• The problem:
Turn every line of the items below into a numbered list, leaving out the blank lines.

• Entries supplied:
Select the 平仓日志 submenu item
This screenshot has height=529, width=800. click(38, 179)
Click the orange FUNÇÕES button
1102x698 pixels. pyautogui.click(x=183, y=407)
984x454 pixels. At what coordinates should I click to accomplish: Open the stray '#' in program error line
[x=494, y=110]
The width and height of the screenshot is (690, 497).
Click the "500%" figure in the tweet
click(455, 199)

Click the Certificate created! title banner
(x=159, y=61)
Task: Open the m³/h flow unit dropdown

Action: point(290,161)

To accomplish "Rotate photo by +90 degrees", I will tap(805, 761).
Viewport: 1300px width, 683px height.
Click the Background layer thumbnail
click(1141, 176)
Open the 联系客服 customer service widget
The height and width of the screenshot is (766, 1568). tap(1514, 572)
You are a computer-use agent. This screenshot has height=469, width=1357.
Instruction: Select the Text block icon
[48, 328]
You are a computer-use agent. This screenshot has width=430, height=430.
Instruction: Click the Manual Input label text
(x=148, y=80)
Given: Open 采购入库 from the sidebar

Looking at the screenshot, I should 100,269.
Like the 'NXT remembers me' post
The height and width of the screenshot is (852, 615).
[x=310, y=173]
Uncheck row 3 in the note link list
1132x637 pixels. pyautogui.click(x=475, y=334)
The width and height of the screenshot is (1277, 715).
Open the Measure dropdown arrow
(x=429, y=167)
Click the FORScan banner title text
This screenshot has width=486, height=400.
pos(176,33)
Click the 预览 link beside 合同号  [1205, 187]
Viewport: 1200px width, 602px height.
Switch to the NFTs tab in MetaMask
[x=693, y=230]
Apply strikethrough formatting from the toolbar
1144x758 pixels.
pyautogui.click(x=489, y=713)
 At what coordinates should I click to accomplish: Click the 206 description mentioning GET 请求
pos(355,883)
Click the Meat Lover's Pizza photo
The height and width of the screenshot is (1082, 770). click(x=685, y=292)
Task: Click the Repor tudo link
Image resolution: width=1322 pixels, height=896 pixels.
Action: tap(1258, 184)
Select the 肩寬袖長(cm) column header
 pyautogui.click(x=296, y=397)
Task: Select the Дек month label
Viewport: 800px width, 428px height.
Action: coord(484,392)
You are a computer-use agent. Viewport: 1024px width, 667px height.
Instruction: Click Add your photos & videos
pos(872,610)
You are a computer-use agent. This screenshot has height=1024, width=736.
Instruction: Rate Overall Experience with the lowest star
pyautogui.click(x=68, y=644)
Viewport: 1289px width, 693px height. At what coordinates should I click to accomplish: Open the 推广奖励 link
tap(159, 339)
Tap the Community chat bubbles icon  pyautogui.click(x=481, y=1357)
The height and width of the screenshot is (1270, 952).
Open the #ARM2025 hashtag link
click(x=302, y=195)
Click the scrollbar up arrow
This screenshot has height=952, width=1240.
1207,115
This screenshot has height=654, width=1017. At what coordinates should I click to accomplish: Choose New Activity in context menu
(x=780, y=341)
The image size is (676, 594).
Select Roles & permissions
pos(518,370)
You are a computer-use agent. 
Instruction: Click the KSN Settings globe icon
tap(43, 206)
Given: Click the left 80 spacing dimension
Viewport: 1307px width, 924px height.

• Finished exercise:
1. Select the 平仓日志 submenu item
2. This screenshot has height=529, width=800. click(38, 179)
3. Click the orange FUNÇÕES button
4. 1102x698 pixels. pyautogui.click(x=183, y=407)
5. 984x454 pixels. At what coordinates should I click to accomplish: Open the stray '#' in program error line
6. [x=494, y=110]
7. The width and height of the screenshot is (690, 497).
8. Click the "500%" figure in the tweet
9. click(455, 199)
10. Click the Certificate created! title banner
11. (x=159, y=61)
12. Task: Open the m³/h flow unit dropdown
13. Action: point(290,161)
14. To accomplish "Rotate photo by +90 degrees", I will tap(805, 761).
15. Viewport: 1300px width, 683px height.
16. Click the Background layer thumbnail
17. click(1141, 176)
18. Open the 联系客服 customer service widget
19. The height and width of the screenshot is (766, 1568). tap(1514, 572)
20. You are a computer-use agent. This screenshot has height=469, width=1357.
21. Instruction: Select the Text block icon
22. [48, 328]
23. You are a computer-use agent. This screenshot has width=430, height=430.
24. Instruction: Click the Manual Input label text
25. (x=148, y=80)
26. Given: Open 采购入库 from the sidebar
27. Looking at the screenshot, I should 100,269.
28. Like the 'NXT remembers me' post
29. The height and width of the screenshot is (852, 615).
30. [x=310, y=173]
31. Uncheck row 3 in the note link list
32. 1132x637 pixels. pyautogui.click(x=475, y=334)
33. The width and height of the screenshot is (1277, 715).
34. Open the Measure dropdown arrow
35. (x=429, y=167)
36. Click the FORScan banner title text
37. This screenshot has width=486, height=400.
38. pos(176,33)
39. Click the 预览 link beside 合同号  [1205, 187]
40. Viewport: 1200px width, 602px height.
41. Switch to the NFTs tab in MetaMask
42. [x=693, y=230]
43. Apply strikethrough formatting from the toolbar
44. 1144x758 pixels.
45. pyautogui.click(x=489, y=713)
46.  At what coordinates should I click to accomplish: Click the 206 description mentioning GET 请求
47. pos(355,883)
48. Click the Meat Lover's Pizza photo
49. The height and width of the screenshot is (1082, 770). click(x=685, y=292)
50. Task: Click the Repor tudo link
51. Image resolution: width=1322 pixels, height=896 pixels.
52. Action: tap(1258, 184)
53. Select the 肩寬袖長(cm) column header
54.  pyautogui.click(x=296, y=397)
55. Task: Select the Дек month label
56. Viewport: 800px width, 428px height.
57. Action: coord(484,392)
58. You are a computer-use agent. Viewport: 1024px width, 667px height.
59. Instruction: Click Add your photos & videos
60. pos(872,610)
61. You are a computer-use agent. This screenshot has height=1024, width=736.
62. Instruction: Rate Overall Experience with the lowest star
63. pyautogui.click(x=68, y=644)
64. Viewport: 1289px width, 693px height. At what coordinates should I click to accomplish: Open the 推广奖励 link
65. tap(159, 339)
66. Tap the Community chat bubbles icon  pyautogui.click(x=481, y=1357)
67. The height and width of the screenshot is (1270, 952).
68. Open the #ARM2025 hashtag link
69. click(x=302, y=195)
70. Click the scrollbar up arrow
71. This screenshot has height=952, width=1240.
72. 1207,115
73. This screenshot has height=654, width=1017. At what coordinates should I click to accomplish: Choose New Activity in context menu
74. (x=780, y=341)
75. The image size is (676, 594).
76. Select Roles & permissions
77. pos(518,370)
78. You are a computer-use agent. 
79. Instruction: Click the KSN Settings globe icon
80. tap(43, 206)
81. Given: Click the left 80 spacing dimension
82. Viewport: 1307px width, 924px height.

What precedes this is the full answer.